Volví a los apuntes de Chesterton luego de la ansiosa lectura de dos novelas policiacas de Agatha Christie. En los últimos meses me dio una adicción algo intensa por sus narraciones. Entre más la conozco, más despierta mi detective interior porque pienso que este género literario deja pistas sobre muchas otras cosas además de los asesinatos. Su velocidad y acertada fabulación pueden ser engañosas. Por lo tanto, la novela policiaca, particularmente la clásica, profundiza más de lo que parece en los complejos asuntos humanos. Es una forma de decir sin decir. O como el mismo Hércules Poirot: devela el misterio desde un bajo perfil.
Cuando terminé “Cita con la muerte”, de Agatha, sentí que era una persona distinta a la que había comenzado el libro. Para mí esa es la primera señal de estar ante una obra literaria de verdad. El personaje de mistress Boynton me dio escalofríos: madrastra ex celadora de una cárcel, invasiva, temible y a la vez tan cotidiana. Podría jurar que he conocido a una o a dos. Me recordó a esas tarántulas gigantes y odiosas que vemos en el cine. Ella es la víctima y cualquiera pudo matarla porque en vida vaya que hizo méritos. Pero Christie, en su tejido policiaco, da un giro muy simbólico al apuntar a una distinguida figura de la política como la posible criminal. Detrás de una entretenida historia hay una punzante y sutil crítica.
Algo similar hace Conan Doyle con “Estudio en escarlata” al lograr que los lectores empaticen con los motivos del asesino. La novela policiaca remueve los hilos de la ética social y nos lanza la pregunta: ¿Qué es entonces lo justo? Quizá por eso Chesterton reclama a Sherlock: “Habría sido mejor detective si hubiese sido filósofo”. En “Cinco Cerditos”, también de Agatha Christie, Poirot investiga un crimen que sucedió 16 años atrás. A pesar de que no es el libro más ágil de la escritora, entre líneas surgen ideas contundentes sobre el arte, el feminismo y el sistema judicial: “Es la psicología lo que a usted le interesa, ¿verdad? Pues esa no cambia con el tiempo. Las cosas tangibles han desaparecido... las colillas y las huellas de pisadas”, le dice la joven Carla al detective. Es, en fin, lo que Poirot y Christie persiguen: lo humano que siempre nos identifica.

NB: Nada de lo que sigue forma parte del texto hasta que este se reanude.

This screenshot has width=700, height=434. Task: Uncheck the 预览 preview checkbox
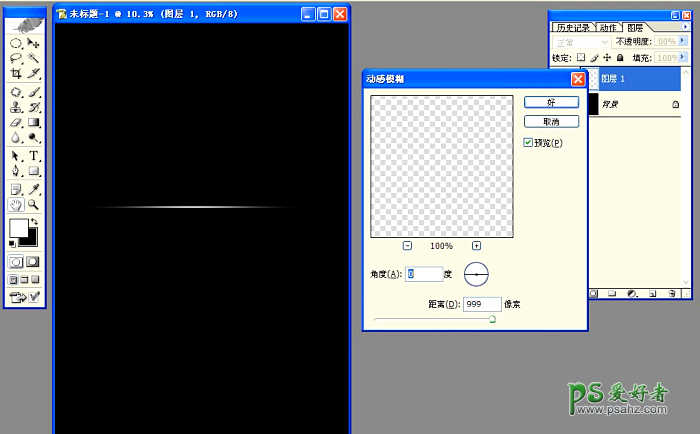(529, 143)
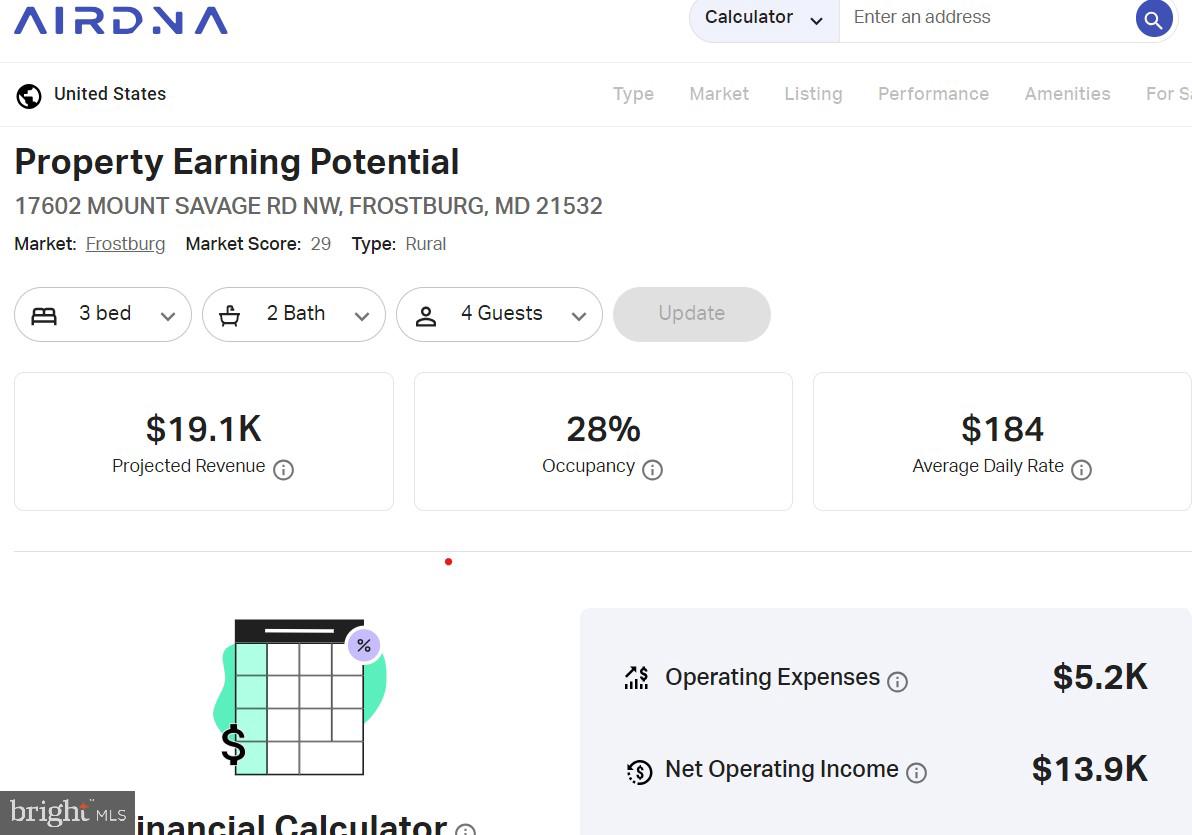Click the globe icon beside United States
The height and width of the screenshot is (835, 1192).
[29, 96]
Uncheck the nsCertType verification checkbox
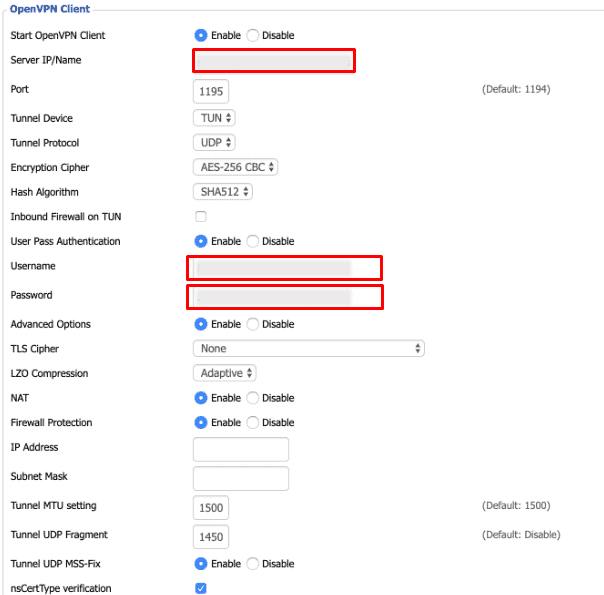Image resolution: width=604 pixels, height=595 pixels. click(x=201, y=588)
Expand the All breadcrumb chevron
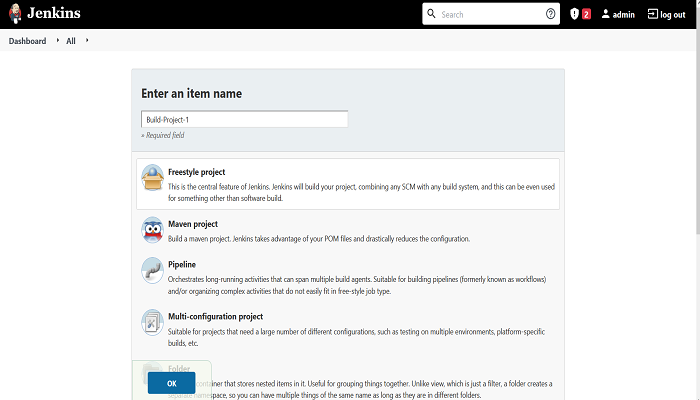 point(87,40)
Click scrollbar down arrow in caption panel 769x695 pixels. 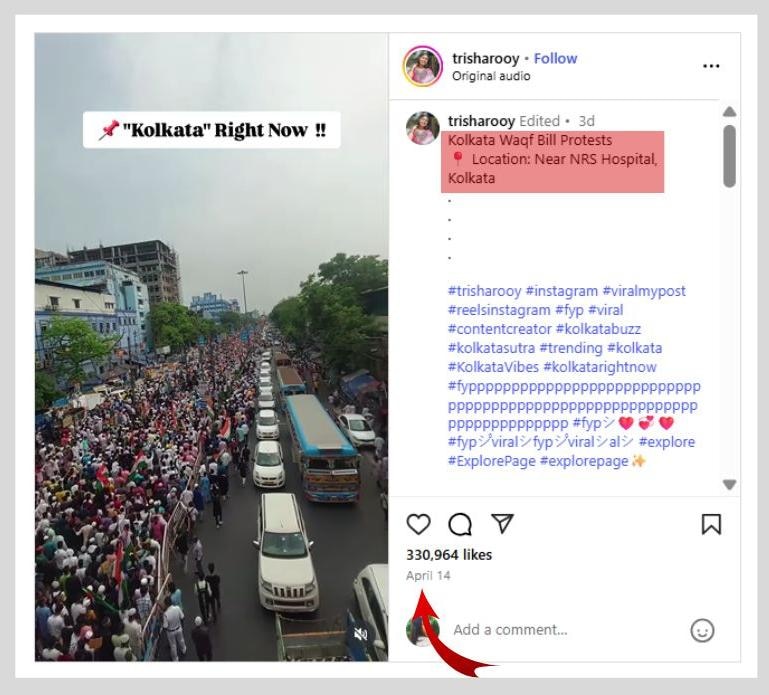pyautogui.click(x=729, y=485)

Hay una insistencia curiosa en el libro de Chesterton sobre la novela policiaca y su relación con la poesía. Dupin, el detective de Edgar Allan Poe, tenía cierto toque lírico. Sherlock Holmes parecía un hombre prosaico, pero Conan Doyle logró darle a sus relatos un ambiente poético del Londres de ese tiempo. La pasión y el oficio fueron dos cosas reales y muy importantes para estos autores. Abrieron un diálogo, desde libros populares, con el gran público acerca de cuestiones bastante serias como la autoridad, la verdad, el amor, el sistema social, el pensamiento, la filosofía. Un mérito difícil de igualar incluso en otros géneros de la literatura no menos valiosos, aunque no tan afamados.